Yalnız Madame Coco markası
satılacaksa iyi bir fiyattan talibi olması için yurt dışında da mağaza sayısını
100’ün üzerine çıkartması şart. Tabii her ülkede numune mağaza açmak yerine 2-3
ülkede adam gibi mağazalaşması daha fizıble olacaktır. (Marka yönetiminde bu
kadar başarılı olan bir firmaya böyle bir uyarıda bulunmam gerekmez ama ufak da
olsa eksik taraflarını gördüğüm için dayanamadım öğüt verdim. Danışman refleksi :)
Not: Madame Coco’ya yakıştıramadığım ve acilen el
atmalarında fayda gördüğüm konular:
·
Logonun ve tipografinin hangi
alanlarda (ebatlarda) nasıl kullanılacağı da bir standarda bağlanmalıdır.
Ürünlerin üzerinde ve internette Madame Coco’ya dair birden fazla logo
bulunmaktadır. Bu logoların birbirlerinden büyük farkları olmasa da, bu durum marka
yönetimini başarıyla yürüten bir markaya yakışmamaktadır.
·
Madame Coco’nun yeni yeni etrafta
görmeye başladığımız ilanlarında da bir tasarım birliğine gitmesinde fayda var.

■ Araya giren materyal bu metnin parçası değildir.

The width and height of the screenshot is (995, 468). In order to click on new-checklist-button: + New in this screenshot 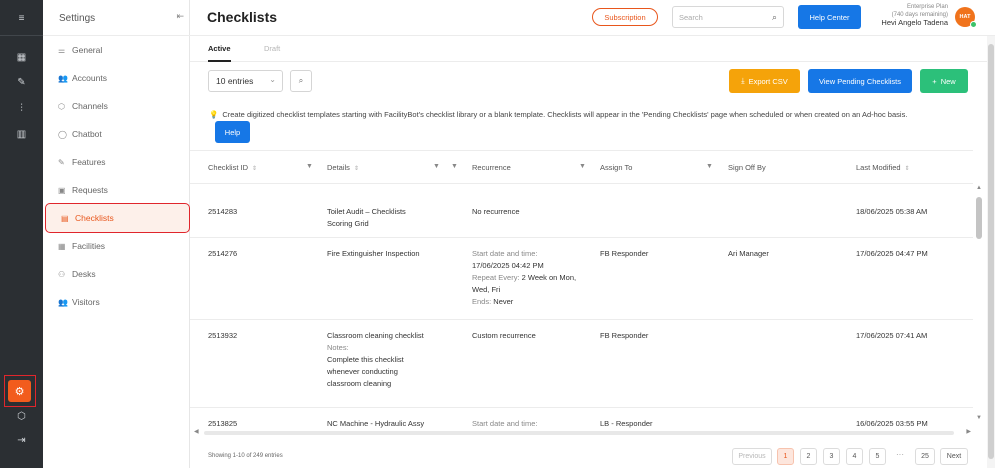, I will do `click(944, 81)`.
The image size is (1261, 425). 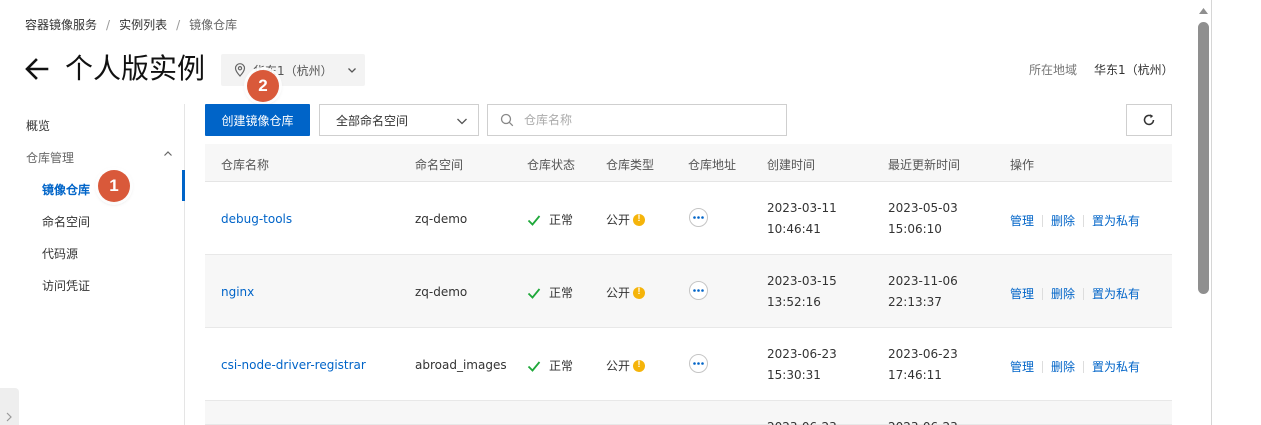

Öyle ki; insanlar ilandaki logoyu görmeseler dahi ilanın Madame Coco’ya ait olduğunu
anlamadırlar. İyi bir reklamcıya sorarlarsa ne demek istediğimi daha iyi
anlarlar.
·
“Kokocum” ile
markaya seslenilen reklam filmleri Madame Coco’nun bin bir emekle hazırlanan ve
yerleştirilen güzelim marka konumlandırmasına atılan bir gol olmuş. Bu kadar
avam bir yaklaşım hiç yakışmamış Madame Coco’ya. Bu lekeyi temizlemek uzun
zaman alır. (Bkz: http://www.youtube.com/watch?v=6paiEjVIVoY) Neyse ki, bu reklam filmleri pek fazla yer almadı TV
kanallarında. Reklam
ajansına Madame Coco konumlandırması tekrar anlatılmalı ve bu konumlandırmayla
tutarlı reklam hazırlamaları talep edilmeli.
·
Madame Coco’nun birçok
mağazasında çalışanlar çok sevimsiz ve soğuk. Elbette marka duruşuna uygun
davranmaları, aşırı sıcak olmamaları gerekir. Marka konumlandırmalarına uygun
olarak mağaza personelinin müşterilere karşı (düzeyli ve hizmetkar olmak
şartıyla) arogan tavır sergilemelerinde bence bir sakınca yok ama asla soğuk ve
küstah olmamaları gerekir. Marka konumlandırmasını da anlatan bir eğitim bu
sorunu düzeltir.
·
Sanal
mağazalarının sürekli aksaması, önce stoklarında olmayan ürünleri satıp sonra
düzeltmeye çalışmaları, teslimatlarını geciktirmeleri gibi nedenler affedilir
gibi değil. Bu alanda hemen bir iyileştirme projesi yürütmeliler. En büyük ve
en karlı mağaza sanal mağazadır. Buradaki aksaklıklara karlılığa çok olumsuz
etki eder. (Sanal
mağazasının tasarımı ve içeriği de zayıf. Daha estetik ve daha doyurucu bir
site olmalı)
·
Hedef kitlesinde
olan olmayan herkese, bıktırıcı frekansta SMS atmaları da çok yanlış. Sanırım
izinli pazarlama denen kavramdan haberleri yok. Madam Coco adını duymamış,
mağazasının önünden geçmemiş, liseli erkeklere bile SMS gönderebilmekteler.
Sadece kendilerinden alışveriş yapan ve böylece müşteri cari kartı açılan ve de
kendisinden izin alınan müşterilerine SMS göndermelidirler.
·
Müşteri
şikayetlerini iyi yönetemiyorlar. Şikayetvar.com sitesinde haklarında yüzlerce
etten püften şikayet var. Şikayetçilerle tek tek görüşüp gönül almaları
gerekir.
Özetle;
başta Madame Coco markasının yaratıcısı İlhan Bey olmak üzere, bu markaya emeği
geçen tüm çalışanlarını ve tedarikçilerini kutluyorum. Başarılı marka
yönetimine dair güzel bir örnek oldukları için tebrik ederim.